[Items from a dataset]
"""

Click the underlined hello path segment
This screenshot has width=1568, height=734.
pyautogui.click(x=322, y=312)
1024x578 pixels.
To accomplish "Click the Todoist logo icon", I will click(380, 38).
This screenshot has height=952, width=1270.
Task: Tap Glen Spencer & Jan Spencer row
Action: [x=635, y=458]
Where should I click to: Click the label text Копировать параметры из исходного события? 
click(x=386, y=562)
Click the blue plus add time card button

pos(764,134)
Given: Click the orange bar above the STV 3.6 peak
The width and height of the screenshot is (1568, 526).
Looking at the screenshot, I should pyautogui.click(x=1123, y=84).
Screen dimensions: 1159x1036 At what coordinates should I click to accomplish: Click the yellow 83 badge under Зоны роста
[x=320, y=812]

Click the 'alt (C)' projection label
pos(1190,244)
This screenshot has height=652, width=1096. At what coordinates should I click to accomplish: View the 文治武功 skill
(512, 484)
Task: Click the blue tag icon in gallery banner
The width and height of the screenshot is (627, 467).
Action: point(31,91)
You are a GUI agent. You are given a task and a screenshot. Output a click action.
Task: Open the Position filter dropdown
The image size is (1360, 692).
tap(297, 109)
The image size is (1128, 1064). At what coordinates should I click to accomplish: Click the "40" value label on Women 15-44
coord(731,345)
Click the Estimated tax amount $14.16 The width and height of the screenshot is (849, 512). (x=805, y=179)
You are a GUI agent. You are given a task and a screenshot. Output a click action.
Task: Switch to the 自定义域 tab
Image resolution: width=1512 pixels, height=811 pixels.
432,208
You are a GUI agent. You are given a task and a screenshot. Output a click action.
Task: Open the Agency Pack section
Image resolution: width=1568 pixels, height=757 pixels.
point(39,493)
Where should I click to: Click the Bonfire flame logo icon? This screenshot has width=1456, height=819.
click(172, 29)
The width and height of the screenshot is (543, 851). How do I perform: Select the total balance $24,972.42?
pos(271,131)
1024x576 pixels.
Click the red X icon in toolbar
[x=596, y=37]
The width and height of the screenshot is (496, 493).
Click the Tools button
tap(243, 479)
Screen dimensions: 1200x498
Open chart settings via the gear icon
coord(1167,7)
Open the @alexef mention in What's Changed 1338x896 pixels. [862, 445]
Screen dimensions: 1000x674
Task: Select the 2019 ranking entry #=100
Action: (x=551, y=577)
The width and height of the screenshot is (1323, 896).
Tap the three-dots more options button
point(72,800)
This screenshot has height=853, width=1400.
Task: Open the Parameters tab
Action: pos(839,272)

"""

What you should do: Reproduce the entire listing above word for word, keeping every line in its original order and form.

Output:
Click the underlined hello path segment
This screenshot has width=1568, height=734.
pyautogui.click(x=322, y=312)
1024x578 pixels.
To accomplish "Click the Todoist logo icon", I will click(380, 38).
This screenshot has height=952, width=1270.
Task: Tap Glen Spencer & Jan Spencer row
Action: [x=635, y=458]
Where should I click to: Click the label text Копировать параметры из исходного события? 
click(x=386, y=562)
Click the blue plus add time card button

pos(764,134)
Given: Click the orange bar above the STV 3.6 peak
The width and height of the screenshot is (1568, 526).
Looking at the screenshot, I should pyautogui.click(x=1123, y=84).
Screen dimensions: 1159x1036 At what coordinates should I click to accomplish: Click the yellow 83 badge under Зоны роста
[x=320, y=812]

Click the 'alt (C)' projection label
pos(1190,244)
This screenshot has height=652, width=1096. At what coordinates should I click to accomplish: View the 文治武功 skill
(512, 484)
Task: Click the blue tag icon in gallery banner
The width and height of the screenshot is (627, 467).
Action: point(31,91)
You are a GUI agent. You are given a task and a screenshot. Output a click action.
Task: Open the Position filter dropdown
The image size is (1360, 692).
tap(297, 109)
The image size is (1128, 1064). At what coordinates should I click to accomplish: Click the "40" value label on Women 15-44
coord(731,345)
Click the Estimated tax amount $14.16 The width and height of the screenshot is (849, 512). (x=805, y=179)
You are a GUI agent. You are given a task and a screenshot. Output a click action.
Task: Switch to the 自定义域 tab
Image resolution: width=1512 pixels, height=811 pixels.
432,208
You are a GUI agent. You are given a task and a screenshot. Output a click action.
Task: Open the Agency Pack section
Image resolution: width=1568 pixels, height=757 pixels.
point(39,493)
Where should I click to: Click the Bonfire flame logo icon? This screenshot has width=1456, height=819.
click(172, 29)
The width and height of the screenshot is (543, 851). How do I perform: Select the total balance $24,972.42?
pos(271,131)
1024x576 pixels.
Click the red X icon in toolbar
[x=596, y=37]
The width and height of the screenshot is (496, 493).
Click the Tools button
tap(243, 479)
Screen dimensions: 1200x498
Open chart settings via the gear icon
coord(1167,7)
Open the @alexef mention in What's Changed 1338x896 pixels. [862, 445]
Screen dimensions: 1000x674
Task: Select the 2019 ranking entry #=100
Action: (x=551, y=577)
The width and height of the screenshot is (1323, 896).
Tap the three-dots more options button
point(72,800)
This screenshot has height=853, width=1400.
Task: Open the Parameters tab
Action: pos(839,272)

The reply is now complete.